Laboratory examination of hematologic diseases at the interdisciplinary hematologic competence center (IHK) of Innsbruck of the clinic for hemato-oncology V of the university hospital Innsbruck and the central laboratory of the university hospital Innsbruck (ZIMCL)1)

Abstract The laboratory examination of hematologic diseases has made great progress in the last 30 years and is now based on a fourfold strategy: cytomorphology, flow cytometry, cytogenetics, and molecular genetics. Cytomorphology is still the crucial first step, and then it usually followed by flow cytometric immunophenotyping of relevant cell population. Both investigations require a highly expert laboratory team and, often, an exchange of information among the clinicians. It is a challenge for small specialized laboratories to reach quality standards and economic efficiency nowadays, even with highly specialized personnel. One solution is the collaboration among institutes of clinical pathology (usually a central laboratory), smaller laboratories specialized in hematology, and usually residents in departments of hematologic diseases, as is the practice in the Interdiscipline Hematologic Competence Center (IHK) of Innsbruck since 2008. Thus, in Innsbruck, this competence center concentrates the whole expertise in the hematology laboratory of the hospital based on cytomorphology and flow cytometry.
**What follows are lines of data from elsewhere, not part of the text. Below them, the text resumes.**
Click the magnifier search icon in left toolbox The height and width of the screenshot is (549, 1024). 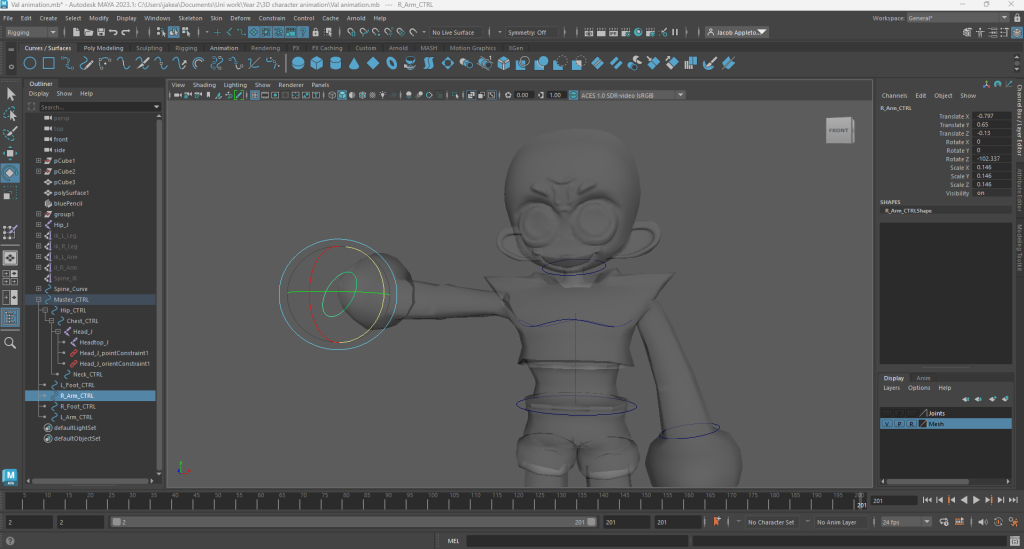11,343
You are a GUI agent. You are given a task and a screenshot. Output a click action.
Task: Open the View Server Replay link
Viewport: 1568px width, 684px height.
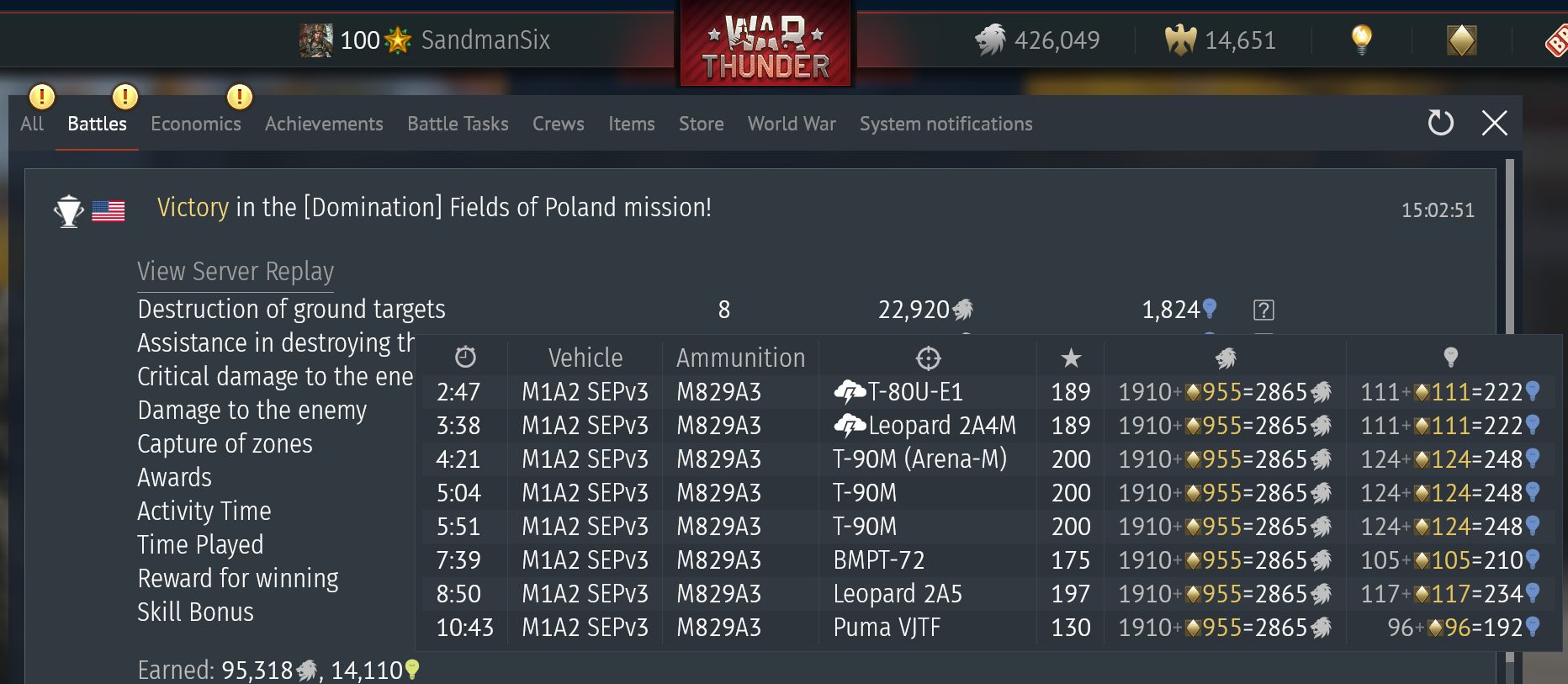point(236,272)
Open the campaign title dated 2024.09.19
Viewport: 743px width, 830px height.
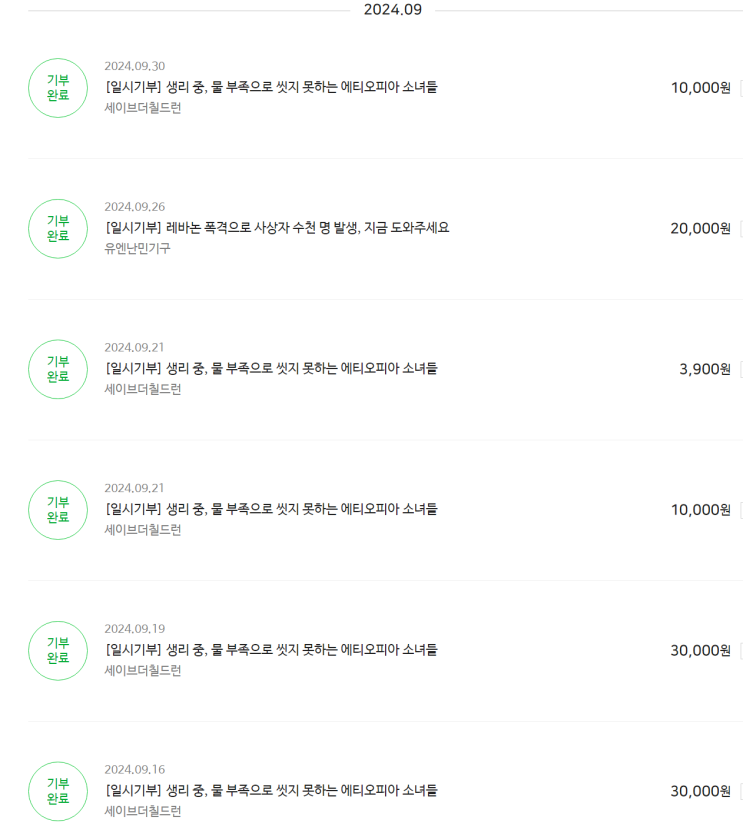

Besides the clarification of already identified hematologic diseases, the IHK has optimal conditions not only for the specific and prompt first-time diagnosis of hematologic diseases (e.g., additional diagnostic findings) but also for the screening of blood samples, from tertiary care hospitals, that require further diagnostic workup for specific disease clarification based on numeric and morphologic abnormalities. For the further progression of the IHK, the integration of cytogenetic and molecular genetic diagnostics is essential. The interdisciplinary collaboration of clinical pathologists, hematology clinicians, and cytogenetic and molecular genetics experts improves the knowledge transfer and expertise of all members and enhances the efficiency and quality level of such a collaborating laboratory division. Further advantages can be achieved in important laboratory development processes (e.g., laboratory accreditation, implementation of expensive laboratory equipment, such as ten-color flow cytometers, introduction of modern laboratory information systems, or image-archiving systems), with a high potential of synergetic effects stemming from the collaboration. The establishment of interdisciplinary competence centers for hematologic diagnostics is therefore a milestone in modern laboratory diagnostics.